Treacle is the usual British name for what Americans prefer to call molasses (remember the treacle well in Lewis Carroll’s Alice’s Adventures in Wonderland). The apothecaries’ term triacle is an older form of the word, but it was originally used for something very different — an antidote to the venom of a snake or insect.
This word came through French and Latin from Greek theriake, meaning an antidote against a poisonous bite, which has its origin in therion, a wild beast. Herbal remedies against such bites often contained alkaloids and so tasted bitter — it was common to sweeten them with honey to make them easier to swallow. English apothecaries changed over to black treacle as the sweetener when it began to be available in the Middle Ages.
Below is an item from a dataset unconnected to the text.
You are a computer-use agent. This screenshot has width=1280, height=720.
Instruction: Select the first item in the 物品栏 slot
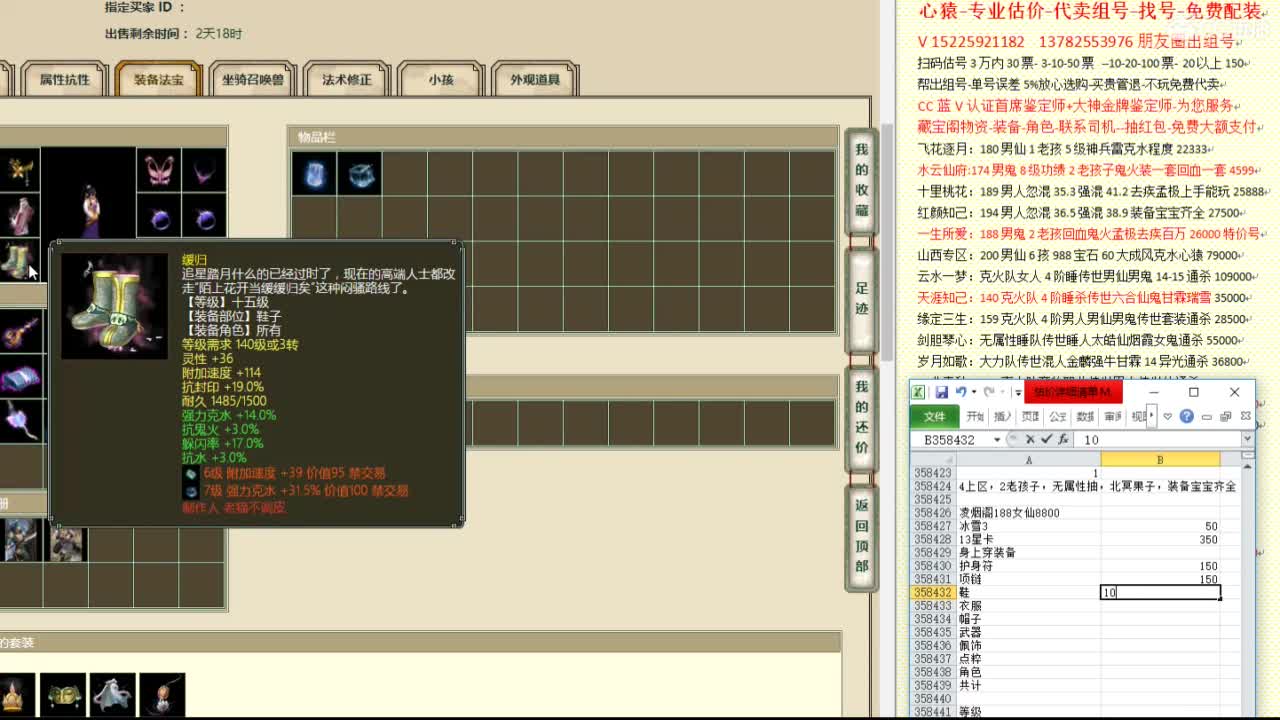click(313, 173)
The word was often used in a sense not so very different to that of balm or salve, some fragrant ointment or preparation used to heal or soothe the skin. In fact, the question in the book of Jeremiah in the Bible: “Is there no balm in Gilead; is there no physician there?” was translated by Miles Coverdale in 1535 using triacle instead of balm. Even earlier, Chaucer uses triacle in the sense of a salve in his Canterbury Tales: “Christ, which that is to every harm triacle”.
By the end of the seventeenth century, triacle had come to mean the molasses itself rather than the herbal remedy; by then the vowel had became slurred, the word dropped from three syllables to two, and it was respelled in the modern form, treacle.